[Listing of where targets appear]

= = = = = = =

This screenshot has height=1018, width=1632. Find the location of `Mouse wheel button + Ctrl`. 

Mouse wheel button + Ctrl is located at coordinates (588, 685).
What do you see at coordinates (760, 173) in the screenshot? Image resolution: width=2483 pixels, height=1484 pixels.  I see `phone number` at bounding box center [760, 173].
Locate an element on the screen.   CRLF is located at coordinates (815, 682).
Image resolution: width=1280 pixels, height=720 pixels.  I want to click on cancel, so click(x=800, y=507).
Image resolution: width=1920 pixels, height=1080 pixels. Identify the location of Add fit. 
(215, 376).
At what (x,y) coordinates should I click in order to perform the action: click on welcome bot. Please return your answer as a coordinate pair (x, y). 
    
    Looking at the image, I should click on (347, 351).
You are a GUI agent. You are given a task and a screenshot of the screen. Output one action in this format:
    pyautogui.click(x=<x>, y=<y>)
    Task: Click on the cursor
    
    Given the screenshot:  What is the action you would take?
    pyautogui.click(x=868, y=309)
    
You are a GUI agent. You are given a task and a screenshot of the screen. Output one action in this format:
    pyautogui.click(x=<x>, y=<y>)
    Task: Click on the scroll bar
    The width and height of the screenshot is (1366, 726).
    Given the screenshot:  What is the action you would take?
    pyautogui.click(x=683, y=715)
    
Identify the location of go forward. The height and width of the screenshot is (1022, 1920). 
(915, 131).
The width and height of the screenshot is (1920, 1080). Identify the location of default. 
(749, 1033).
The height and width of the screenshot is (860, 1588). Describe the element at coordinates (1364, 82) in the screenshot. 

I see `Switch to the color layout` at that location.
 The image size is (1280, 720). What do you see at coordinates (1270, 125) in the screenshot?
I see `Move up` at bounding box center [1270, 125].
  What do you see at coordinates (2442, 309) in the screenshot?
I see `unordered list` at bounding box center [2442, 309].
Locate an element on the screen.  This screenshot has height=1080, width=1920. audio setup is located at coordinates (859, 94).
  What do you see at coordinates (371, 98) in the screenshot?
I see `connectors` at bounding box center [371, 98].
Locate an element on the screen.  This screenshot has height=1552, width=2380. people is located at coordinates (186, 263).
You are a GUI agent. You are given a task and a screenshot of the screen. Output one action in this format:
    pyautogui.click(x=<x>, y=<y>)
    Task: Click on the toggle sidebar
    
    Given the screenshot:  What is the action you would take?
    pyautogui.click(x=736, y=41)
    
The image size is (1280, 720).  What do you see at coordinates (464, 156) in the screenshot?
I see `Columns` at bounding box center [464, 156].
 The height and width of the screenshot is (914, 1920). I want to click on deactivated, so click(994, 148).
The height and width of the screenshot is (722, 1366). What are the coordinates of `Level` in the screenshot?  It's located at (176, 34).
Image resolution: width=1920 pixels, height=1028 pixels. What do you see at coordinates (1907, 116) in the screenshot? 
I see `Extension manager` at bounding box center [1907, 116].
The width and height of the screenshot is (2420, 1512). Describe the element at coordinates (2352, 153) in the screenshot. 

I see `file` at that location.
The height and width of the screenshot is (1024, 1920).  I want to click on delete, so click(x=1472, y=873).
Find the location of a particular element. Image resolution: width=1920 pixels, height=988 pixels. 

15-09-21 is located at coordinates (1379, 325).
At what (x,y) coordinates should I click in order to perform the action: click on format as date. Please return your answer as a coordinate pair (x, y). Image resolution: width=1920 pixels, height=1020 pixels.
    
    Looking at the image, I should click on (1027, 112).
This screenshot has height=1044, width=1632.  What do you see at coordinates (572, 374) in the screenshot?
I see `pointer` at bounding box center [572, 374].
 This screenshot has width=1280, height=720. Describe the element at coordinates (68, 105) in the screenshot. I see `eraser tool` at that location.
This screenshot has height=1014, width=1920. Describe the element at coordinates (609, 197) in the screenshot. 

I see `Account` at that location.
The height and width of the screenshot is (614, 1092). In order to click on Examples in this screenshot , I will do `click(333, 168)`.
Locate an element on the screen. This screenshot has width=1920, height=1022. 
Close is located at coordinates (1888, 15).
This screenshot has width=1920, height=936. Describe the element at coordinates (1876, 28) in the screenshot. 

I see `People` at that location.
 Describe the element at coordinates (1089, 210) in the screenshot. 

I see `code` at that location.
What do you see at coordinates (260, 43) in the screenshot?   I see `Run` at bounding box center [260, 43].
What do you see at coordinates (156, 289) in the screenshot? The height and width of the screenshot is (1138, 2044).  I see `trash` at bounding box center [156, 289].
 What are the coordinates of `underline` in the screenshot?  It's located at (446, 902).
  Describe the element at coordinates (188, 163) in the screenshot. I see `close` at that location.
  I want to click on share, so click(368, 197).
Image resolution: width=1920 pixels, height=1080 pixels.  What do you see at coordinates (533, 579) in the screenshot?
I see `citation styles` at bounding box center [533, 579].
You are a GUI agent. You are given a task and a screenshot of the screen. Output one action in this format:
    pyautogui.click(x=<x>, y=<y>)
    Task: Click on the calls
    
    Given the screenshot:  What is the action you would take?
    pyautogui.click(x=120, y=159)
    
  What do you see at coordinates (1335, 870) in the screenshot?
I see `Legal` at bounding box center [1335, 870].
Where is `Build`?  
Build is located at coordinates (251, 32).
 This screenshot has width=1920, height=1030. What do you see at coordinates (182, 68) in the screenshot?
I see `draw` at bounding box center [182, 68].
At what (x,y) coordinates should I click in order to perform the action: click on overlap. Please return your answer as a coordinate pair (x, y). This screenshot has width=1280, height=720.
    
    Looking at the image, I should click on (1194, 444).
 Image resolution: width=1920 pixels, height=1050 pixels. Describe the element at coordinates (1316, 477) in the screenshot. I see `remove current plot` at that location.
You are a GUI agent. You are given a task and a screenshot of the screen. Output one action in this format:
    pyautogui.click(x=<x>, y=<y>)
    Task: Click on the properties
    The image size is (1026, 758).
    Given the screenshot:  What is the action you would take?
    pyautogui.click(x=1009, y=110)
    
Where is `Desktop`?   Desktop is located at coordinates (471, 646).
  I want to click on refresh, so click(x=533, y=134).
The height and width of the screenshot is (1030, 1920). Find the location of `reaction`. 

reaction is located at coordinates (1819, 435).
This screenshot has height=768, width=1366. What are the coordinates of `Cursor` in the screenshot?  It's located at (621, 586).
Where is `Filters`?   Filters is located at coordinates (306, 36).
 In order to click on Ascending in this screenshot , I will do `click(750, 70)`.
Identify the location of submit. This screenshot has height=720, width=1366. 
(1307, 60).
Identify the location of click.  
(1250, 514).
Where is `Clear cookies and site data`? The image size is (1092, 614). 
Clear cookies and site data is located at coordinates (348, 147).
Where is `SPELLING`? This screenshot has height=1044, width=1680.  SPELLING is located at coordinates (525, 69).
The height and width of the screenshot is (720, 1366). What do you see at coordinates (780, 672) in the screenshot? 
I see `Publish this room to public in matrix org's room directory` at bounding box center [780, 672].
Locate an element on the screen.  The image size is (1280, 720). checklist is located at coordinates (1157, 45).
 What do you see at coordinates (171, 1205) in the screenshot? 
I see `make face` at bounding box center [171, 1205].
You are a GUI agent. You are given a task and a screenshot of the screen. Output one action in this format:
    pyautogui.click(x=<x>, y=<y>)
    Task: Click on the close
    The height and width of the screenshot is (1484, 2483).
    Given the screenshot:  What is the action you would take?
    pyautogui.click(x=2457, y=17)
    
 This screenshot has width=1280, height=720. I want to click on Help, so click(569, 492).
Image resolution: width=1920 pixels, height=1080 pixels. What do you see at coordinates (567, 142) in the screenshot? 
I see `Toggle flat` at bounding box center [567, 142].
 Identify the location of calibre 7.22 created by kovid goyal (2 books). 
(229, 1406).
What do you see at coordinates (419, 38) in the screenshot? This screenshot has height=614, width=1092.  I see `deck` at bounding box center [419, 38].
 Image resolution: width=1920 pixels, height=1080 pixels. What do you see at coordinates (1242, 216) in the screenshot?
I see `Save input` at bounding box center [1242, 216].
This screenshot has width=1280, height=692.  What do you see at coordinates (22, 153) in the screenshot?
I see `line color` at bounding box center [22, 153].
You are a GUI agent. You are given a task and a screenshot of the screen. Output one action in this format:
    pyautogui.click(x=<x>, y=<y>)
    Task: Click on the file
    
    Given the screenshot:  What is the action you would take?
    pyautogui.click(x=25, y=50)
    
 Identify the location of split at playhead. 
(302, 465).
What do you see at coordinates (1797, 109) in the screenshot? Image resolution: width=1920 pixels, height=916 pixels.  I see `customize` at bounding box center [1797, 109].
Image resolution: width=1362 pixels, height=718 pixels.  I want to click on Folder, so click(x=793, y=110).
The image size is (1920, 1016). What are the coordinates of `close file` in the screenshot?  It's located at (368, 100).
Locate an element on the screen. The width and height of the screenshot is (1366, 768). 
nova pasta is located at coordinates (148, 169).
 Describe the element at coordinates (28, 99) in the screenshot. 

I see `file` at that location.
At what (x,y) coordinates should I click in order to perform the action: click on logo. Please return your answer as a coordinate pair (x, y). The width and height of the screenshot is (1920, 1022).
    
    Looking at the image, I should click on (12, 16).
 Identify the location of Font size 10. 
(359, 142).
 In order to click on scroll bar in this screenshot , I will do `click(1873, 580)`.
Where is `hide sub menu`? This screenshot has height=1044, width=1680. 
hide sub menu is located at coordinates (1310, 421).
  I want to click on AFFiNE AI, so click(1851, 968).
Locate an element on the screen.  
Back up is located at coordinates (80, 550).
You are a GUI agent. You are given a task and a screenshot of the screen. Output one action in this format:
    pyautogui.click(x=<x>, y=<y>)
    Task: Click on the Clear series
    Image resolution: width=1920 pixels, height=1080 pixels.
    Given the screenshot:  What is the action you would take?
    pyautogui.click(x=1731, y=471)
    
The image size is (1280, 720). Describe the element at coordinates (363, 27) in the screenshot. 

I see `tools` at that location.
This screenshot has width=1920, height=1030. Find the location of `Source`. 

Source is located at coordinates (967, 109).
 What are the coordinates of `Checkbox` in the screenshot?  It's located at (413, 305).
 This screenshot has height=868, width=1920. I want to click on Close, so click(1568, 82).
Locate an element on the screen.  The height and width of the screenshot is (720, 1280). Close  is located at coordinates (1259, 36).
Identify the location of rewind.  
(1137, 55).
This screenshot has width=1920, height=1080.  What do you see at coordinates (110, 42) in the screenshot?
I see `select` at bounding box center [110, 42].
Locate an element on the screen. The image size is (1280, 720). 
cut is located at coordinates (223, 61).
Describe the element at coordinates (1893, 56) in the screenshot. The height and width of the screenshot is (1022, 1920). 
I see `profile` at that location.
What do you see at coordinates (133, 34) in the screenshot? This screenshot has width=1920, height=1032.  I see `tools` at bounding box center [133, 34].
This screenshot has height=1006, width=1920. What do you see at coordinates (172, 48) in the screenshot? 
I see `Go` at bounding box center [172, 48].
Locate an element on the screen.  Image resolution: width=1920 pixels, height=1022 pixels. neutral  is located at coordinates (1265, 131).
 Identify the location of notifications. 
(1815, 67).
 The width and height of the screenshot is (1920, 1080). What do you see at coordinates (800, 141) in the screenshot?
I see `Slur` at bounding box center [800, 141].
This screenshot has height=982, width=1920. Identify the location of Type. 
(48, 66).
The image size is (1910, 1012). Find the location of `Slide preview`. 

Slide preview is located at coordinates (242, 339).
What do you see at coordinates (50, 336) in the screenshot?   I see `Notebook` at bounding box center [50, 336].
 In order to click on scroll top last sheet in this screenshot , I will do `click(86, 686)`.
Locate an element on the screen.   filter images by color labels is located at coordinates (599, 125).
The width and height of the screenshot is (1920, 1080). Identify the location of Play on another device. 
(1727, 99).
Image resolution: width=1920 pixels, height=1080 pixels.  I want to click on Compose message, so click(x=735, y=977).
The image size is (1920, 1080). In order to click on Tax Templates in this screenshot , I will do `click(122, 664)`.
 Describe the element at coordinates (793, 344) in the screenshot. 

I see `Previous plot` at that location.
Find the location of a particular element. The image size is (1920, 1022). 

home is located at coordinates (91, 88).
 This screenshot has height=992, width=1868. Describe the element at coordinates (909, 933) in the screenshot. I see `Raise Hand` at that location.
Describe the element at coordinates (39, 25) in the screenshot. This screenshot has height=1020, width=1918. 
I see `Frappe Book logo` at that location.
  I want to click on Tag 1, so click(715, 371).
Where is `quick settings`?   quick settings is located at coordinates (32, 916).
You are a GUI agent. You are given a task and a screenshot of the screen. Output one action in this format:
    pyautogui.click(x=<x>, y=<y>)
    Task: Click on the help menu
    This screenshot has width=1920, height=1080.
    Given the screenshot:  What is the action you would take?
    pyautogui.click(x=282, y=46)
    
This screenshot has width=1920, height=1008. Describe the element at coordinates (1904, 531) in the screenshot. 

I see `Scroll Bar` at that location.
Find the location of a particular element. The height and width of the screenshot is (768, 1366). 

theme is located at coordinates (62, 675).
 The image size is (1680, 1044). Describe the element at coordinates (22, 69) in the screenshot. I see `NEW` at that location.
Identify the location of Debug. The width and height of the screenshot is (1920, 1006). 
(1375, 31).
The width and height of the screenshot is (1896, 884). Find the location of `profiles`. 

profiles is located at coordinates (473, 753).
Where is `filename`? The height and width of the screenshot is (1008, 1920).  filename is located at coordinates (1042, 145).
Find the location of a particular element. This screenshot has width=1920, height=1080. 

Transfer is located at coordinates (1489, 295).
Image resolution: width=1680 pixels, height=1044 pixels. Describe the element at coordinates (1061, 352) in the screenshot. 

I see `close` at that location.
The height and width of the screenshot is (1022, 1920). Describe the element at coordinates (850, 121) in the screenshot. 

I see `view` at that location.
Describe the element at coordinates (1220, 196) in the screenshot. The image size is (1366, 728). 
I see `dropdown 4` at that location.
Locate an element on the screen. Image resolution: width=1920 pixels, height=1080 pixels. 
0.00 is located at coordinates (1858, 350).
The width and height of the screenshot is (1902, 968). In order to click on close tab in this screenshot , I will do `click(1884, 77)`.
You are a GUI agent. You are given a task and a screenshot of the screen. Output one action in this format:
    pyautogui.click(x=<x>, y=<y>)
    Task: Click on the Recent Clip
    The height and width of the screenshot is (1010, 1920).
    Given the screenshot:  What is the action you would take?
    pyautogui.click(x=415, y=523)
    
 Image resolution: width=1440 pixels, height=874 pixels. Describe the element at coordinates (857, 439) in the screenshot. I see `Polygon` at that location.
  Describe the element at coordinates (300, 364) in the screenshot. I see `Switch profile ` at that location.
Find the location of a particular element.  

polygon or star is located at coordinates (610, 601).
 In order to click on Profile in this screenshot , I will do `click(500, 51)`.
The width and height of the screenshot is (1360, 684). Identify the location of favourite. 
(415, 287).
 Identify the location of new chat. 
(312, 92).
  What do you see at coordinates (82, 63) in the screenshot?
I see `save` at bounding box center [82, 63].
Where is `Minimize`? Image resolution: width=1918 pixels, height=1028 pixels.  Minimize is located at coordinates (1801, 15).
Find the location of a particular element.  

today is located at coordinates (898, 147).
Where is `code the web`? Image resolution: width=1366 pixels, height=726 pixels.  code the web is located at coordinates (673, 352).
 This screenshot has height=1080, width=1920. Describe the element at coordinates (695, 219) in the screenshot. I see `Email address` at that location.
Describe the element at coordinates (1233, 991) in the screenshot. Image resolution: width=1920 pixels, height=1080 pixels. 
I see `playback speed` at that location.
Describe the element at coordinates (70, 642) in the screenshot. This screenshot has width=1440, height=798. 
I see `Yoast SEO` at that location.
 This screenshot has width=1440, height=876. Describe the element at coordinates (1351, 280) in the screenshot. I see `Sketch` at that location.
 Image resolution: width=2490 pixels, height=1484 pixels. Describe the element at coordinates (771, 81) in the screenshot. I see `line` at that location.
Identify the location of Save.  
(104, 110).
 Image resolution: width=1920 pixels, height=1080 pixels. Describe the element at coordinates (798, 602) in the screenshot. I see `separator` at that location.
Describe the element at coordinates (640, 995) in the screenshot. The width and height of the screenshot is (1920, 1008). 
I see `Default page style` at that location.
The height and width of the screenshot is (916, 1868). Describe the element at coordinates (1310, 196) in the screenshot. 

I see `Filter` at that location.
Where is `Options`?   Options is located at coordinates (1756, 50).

= = = = = = =

» **WHAT IS REQUIRED**: Can you convert the listing above, from the line containing "This screenshot has width=1920, height=936." through the line containing "center [533, 579].", inclusive, into a Markdown table with the columns Row and Line? Skip blank lines.

» **FULL ANSWER**:
| Row | Line |
|---|---|
| 1 | This screenshot has width=1920, height=936. Describe the element at coordinates (1876, 28) in the screenshot.  |
| 2 | I see `People` at that location. |
| 3 |  Describe the element at coordinates (1089, 210) in the screenshot.  |
| 4 | I see `code` at that location. |
| 5 | What do you see at coordinates (260, 43) in the screenshot?   I see `Run` at bounding box center [260, 43]. |
| 6 | What do you see at coordinates (156, 289) in the screenshot? The height and width of the screenshot is (1138, 2044).  I see `trash` at bounding box center [156, 289]. |
| 7 |  What are the coordinates of `underline` in the screenshot?  It's located at (446, 902). |
| 8 |   Describe the element at coordinates (188, 163) in the screenshot. I see `close` at that location. |
| 9 |   I want to click on share, so click(368, 197). |
| 10 | Image resolution: width=1920 pixels, height=1080 pixels.  What do you see at coordinates (533, 579) in the screenshot? |
| 11 | I see `citation styles` at bounding box center [533, 579]. |